小さな事故が教えてくれた、大切な気づき

先週、私が乗っていたタクシーが、別のタクシーに横から衝突されるという出来事がありました。ぶつかったのはちょうど私が座っていた側です。衝撃で体が横に振られましたが、幸いシートベルトをしていたので肩と首にベルトが少し擦れた程度で済みました。もしシートベルトをしていなかったら、強く投げ出されていたと思います。 

翌日になっても首に少し痛みが残っていたので、念のため整形外科を受診しました。光伸メディカルクリニックの中村先生です。レントゲンでは筋肉の状態までは分かりませんが、骨に異常がないことは確認できました。予想していた通りですが、安心できました。 

先生からは消炎パッチと痛み止めを勧められましたが、痛みはそれほど強くなかったので薬はお断りしました。私は、どうしても必要なとき以外は薬を飲まないようにしています。
もし一週間ほど経っても違和感が残るようなら、鍼治療という方法もありますよ、と教えてくださいました。 

その後、タクシー会社の保険担当者から連絡があり、その話をしたところタクシー事故の保険では鍼治療も補償の対象になることがあるそうです。そこまでカバーされるとは意外でした。

事故そのものによる骨の損傷はありませんでしたが、レントゲンで思いがけないことがわかりました。首の骨に、少しカーブが出始めていたのです。原因はケガではなく、長年の姿勢によるものだそうです。 

中村先生がすぐに指摘したのは、いま最も多い原因――スマートフォンを見るときの姿勢でした。つまり、下を向いて画面を見る習慣です。 
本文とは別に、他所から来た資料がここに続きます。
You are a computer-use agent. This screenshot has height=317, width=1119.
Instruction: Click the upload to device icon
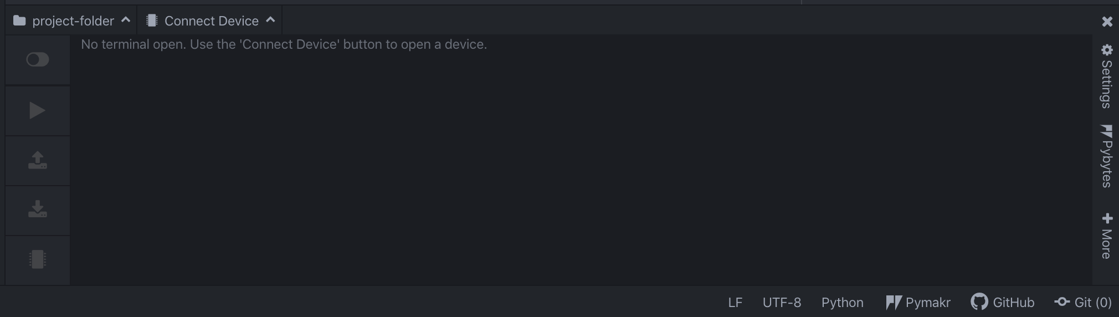pyautogui.click(x=38, y=160)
そこで先生から、スマートフォンはなるべく目の高さに持って見るように、とアドバイスを受けました。オフィスに戻るとすぐ、毎週金曜日のInstagram Liveで使っているスマートフォンスタンドに携帯を置くようにしました。さらに、ノートパソコンの画面を高くするためのスタンドも注文しました。普段の仕事で常に下を向いているわけではありませんが、姿勢が崩れないようにしておきたいと思ったのです。

不運な事故に遭ったと思いましたが、結果的には「気づき」を与えてくれた警告のようにも感じています。 

私にとって首は、昔からちょっとした自慢でもある身体のパーツです。同時にとても繊細な部分でもあるので、これが弱点になってしまうのは避けたいところです。 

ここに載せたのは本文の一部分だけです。